▸ **Aim of the exercise**
Every line from the one holding "Image resolution: width=1200" through the last line of the records must be retyped exactly, and no other line or picture may appear in the copy.

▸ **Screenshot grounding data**
════════════════════

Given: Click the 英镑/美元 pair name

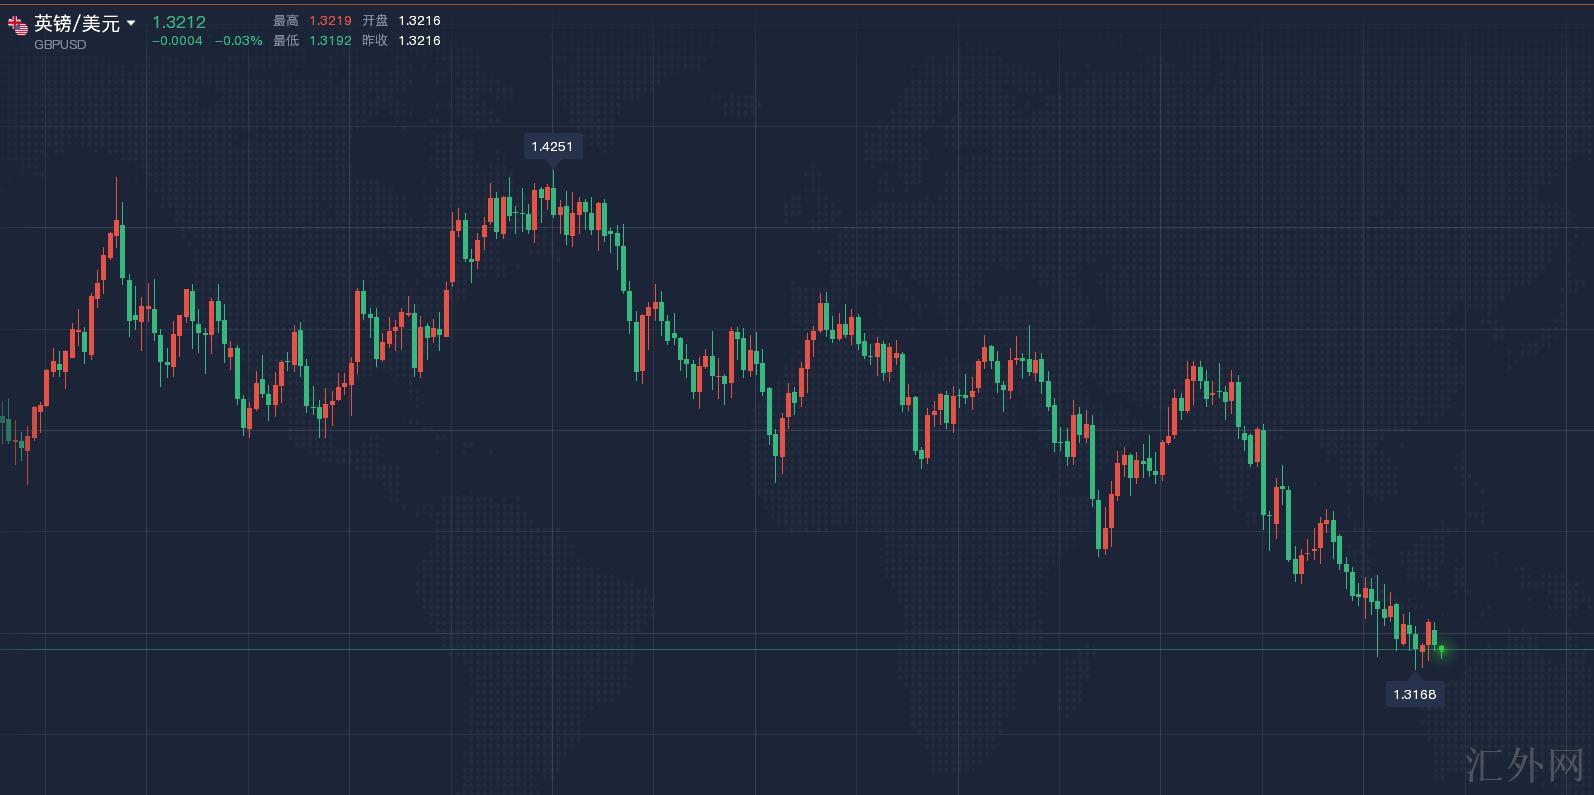Looking at the screenshot, I should (77, 23).
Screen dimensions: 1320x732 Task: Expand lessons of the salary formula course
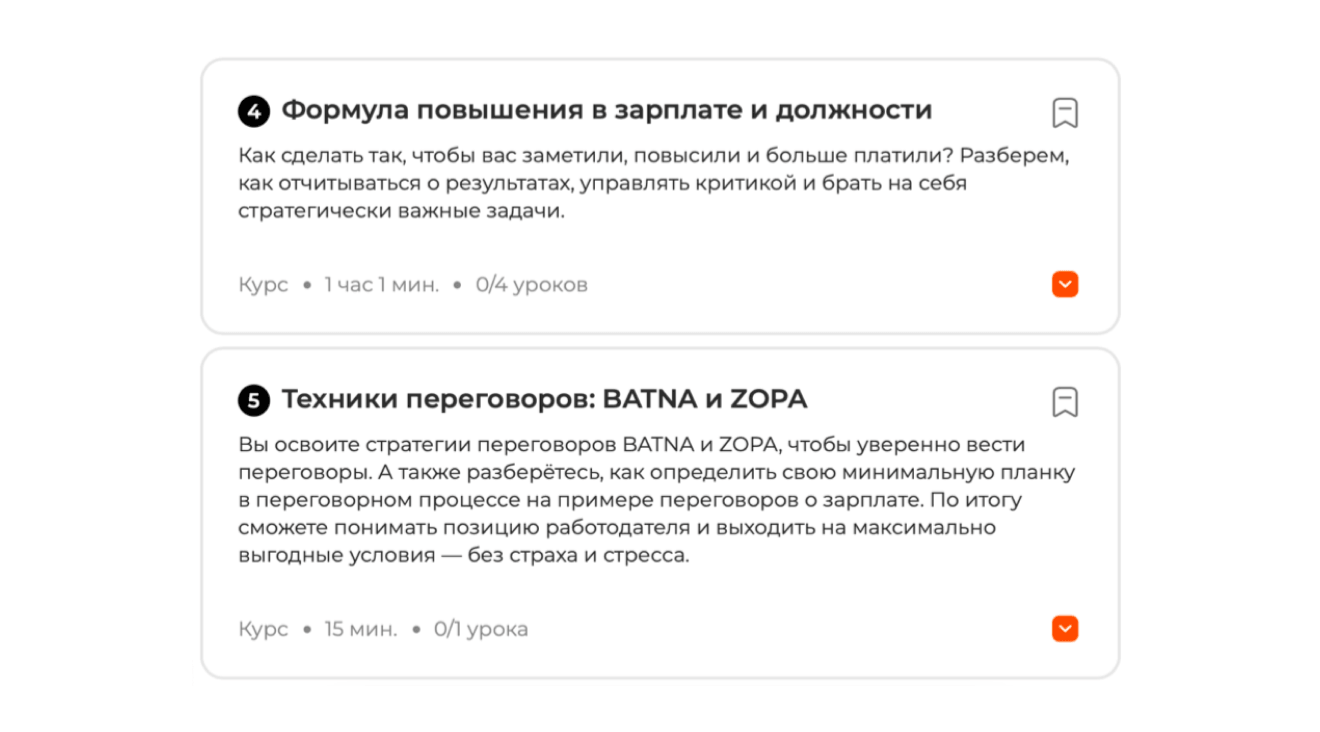[x=1065, y=285]
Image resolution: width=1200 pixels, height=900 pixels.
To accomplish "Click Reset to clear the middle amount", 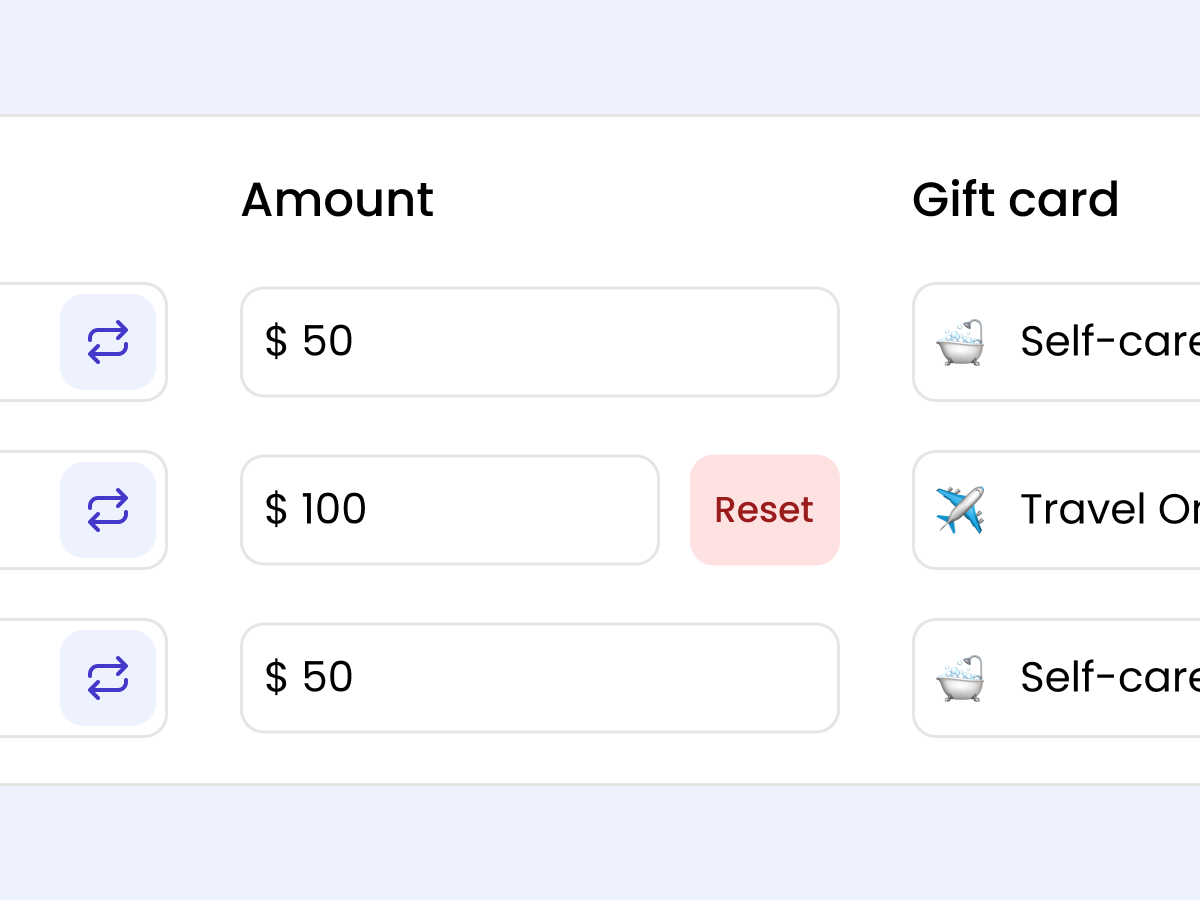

════════════════════

▸ **Response area**
Image resolution: width=1200 pixels, height=900 pixels.
To accomplish "Click Reset to clear the middle amount", 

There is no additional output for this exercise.